Momentos en los que puedes recurrir a la virgen María


Nuestra querida Virgen María siempre ha sido imagen de bondad, sacrificio y mucho amor. Ella es considerada por muchos como nuestra Madre y cuida de nosotros como cuidó de Jesús, de la forma más amorosa que pueda existir.

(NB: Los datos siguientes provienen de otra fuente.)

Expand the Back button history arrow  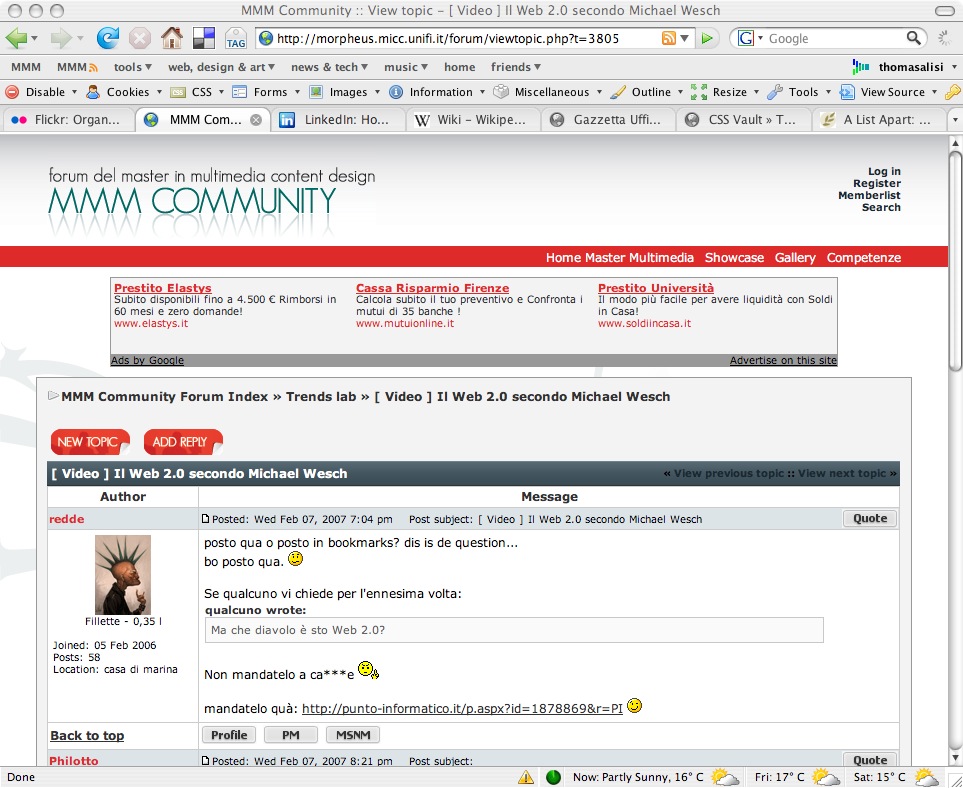(x=36, y=39)
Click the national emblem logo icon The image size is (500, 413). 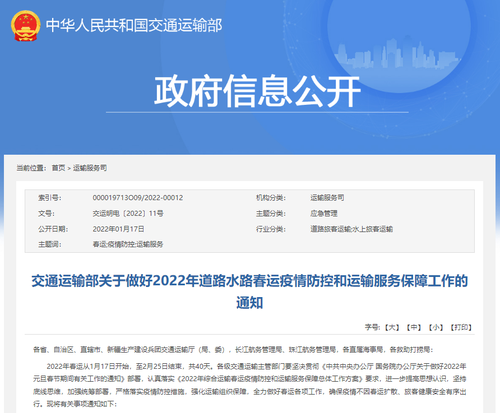[x=26, y=26]
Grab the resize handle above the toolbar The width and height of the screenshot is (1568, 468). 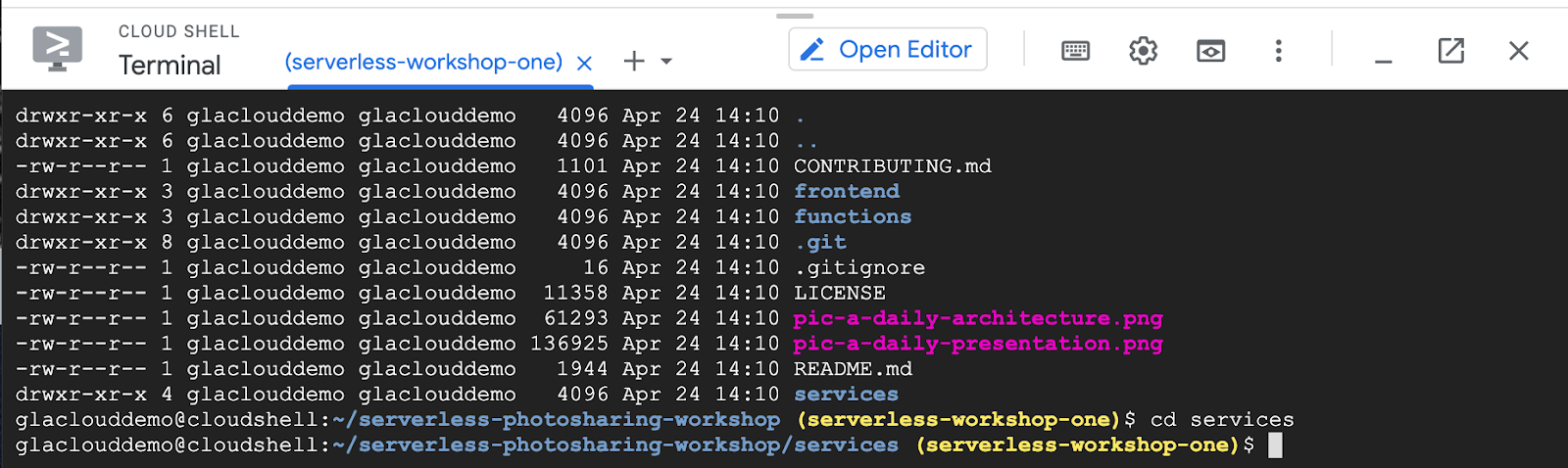[795, 16]
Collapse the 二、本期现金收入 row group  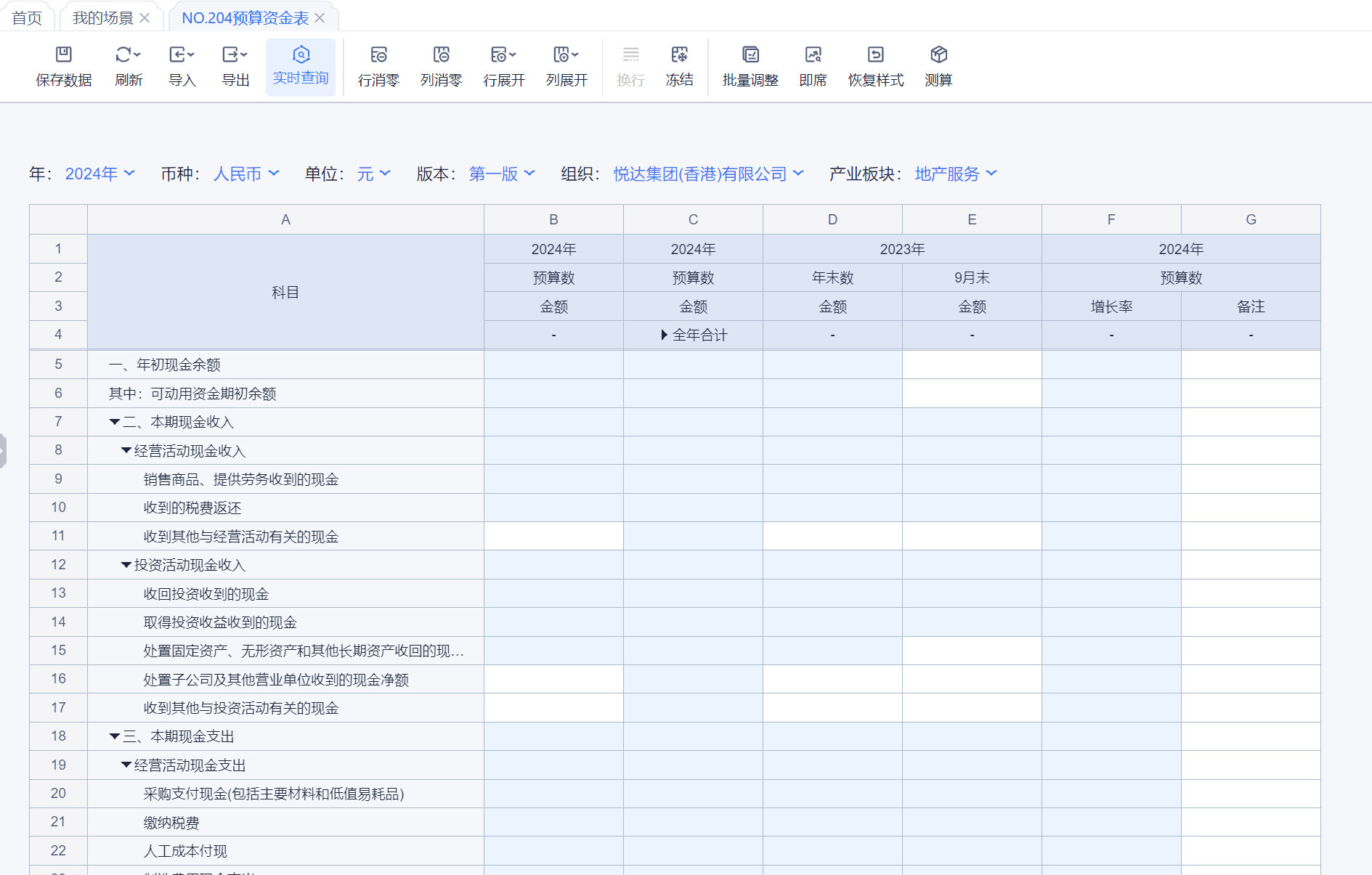pos(115,422)
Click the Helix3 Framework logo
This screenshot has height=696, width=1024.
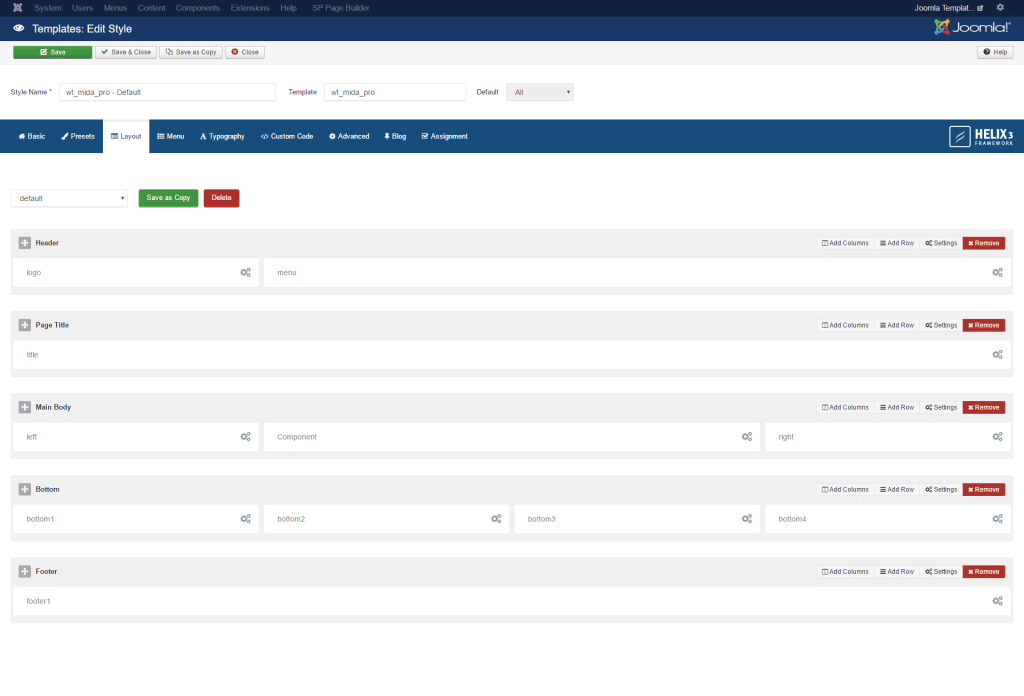981,135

Muchos relatos sostienen que María es tan humana como sublime, esto se refiere a que en vida nuestra Madre ha hechos muchas cosas sublimes y los Evangelios recogieron algunas para darnos indicios de cómo era:

Por ejemplo, en las bodas de Caná vemos en Ella la intercesión todopoderosa que hizo adelantar su hora a Nuestro Señor o junto a la cruz en el Calvario, para ver en Ella, con su corazón atravesado por una espada, aquella que primero unió sus dolores a la Pasión de Nuestro Señor para abrirnos las puertas del cielo.

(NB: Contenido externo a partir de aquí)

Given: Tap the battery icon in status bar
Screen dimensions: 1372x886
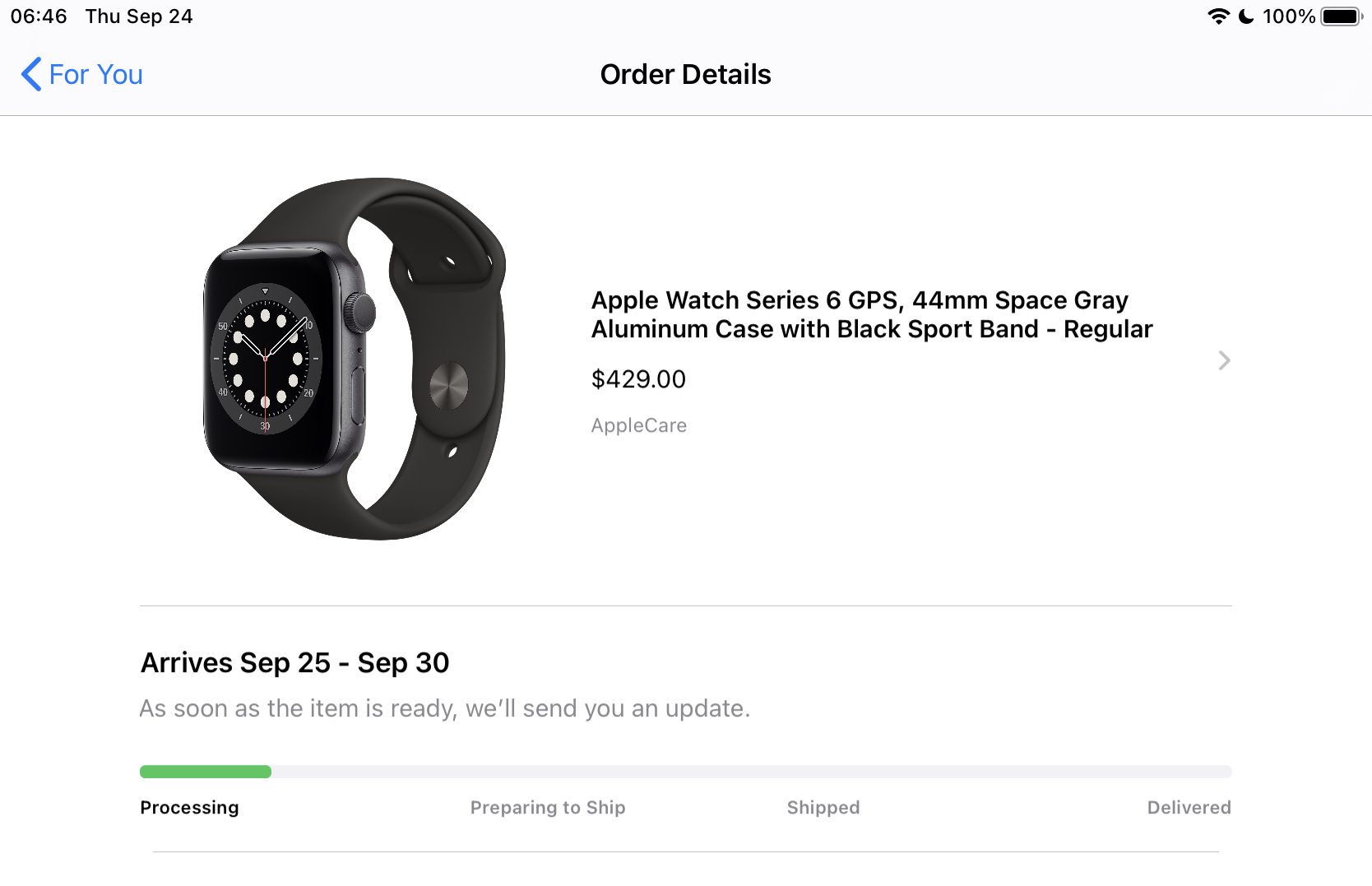Looking at the screenshot, I should point(1341,16).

Curiosamente, algunos de esos episodios tan sublimes son episodios de lo más corrientes: una mujer visita a su prima para asistirla en su parto, un niño se pierde en medio de una fiesta religiosa, una madre va a una boda con su hijo.

No parecen los episodios de una novela épica, sino los menesteres cotidianos de una familia cualquiera en un tiempo cualquier.

Sin embargo, cómo podemos no pedirle a María que nos socorra cuando la vida lamentablemente se nos pone difícil. Pues Ella nos comprende totalmente, y como mediadora de todas las gracias e intercesora todopoderosa, está dispuesta a pedirle a Jesús por nuestras dificultades.

 
Es por ello que hemos elaborado 5 momentos en los que podemos recurrir a Ella para que podamos sentirnos mejor y alejarnos de nuestras dificultades.


1.- En nuestros momentos de duda:
Cuando dudemos o cuando sintamos que lo que Dios nos pide es demasiado, invoquemos a María y pidámosle que nos inspire para poder encontrar la respuesta adecuada y salir de donde estamos actualmente.


2.- En los momentos que tenemos miedo del dolor:
Cuando Simeón le profetizó a María que una espada le atravesaría el corazón, ¿qué habría sentido la Virgen? Ninguna madre del mundo querría saber que su hijo será signo de contradicción.
Y aunque María aceptaba la voluntad del Padre con sumisión perfecta, ¿no se habrá entristecido su alma?


Cuando estemos paralizados por el temor, cuando tengamos pánico de que la cruz que nos espera va a ser demasiado para nuestros hombros, pidámosle a nuestra Madre que nos dé la fortaleza que nos falta.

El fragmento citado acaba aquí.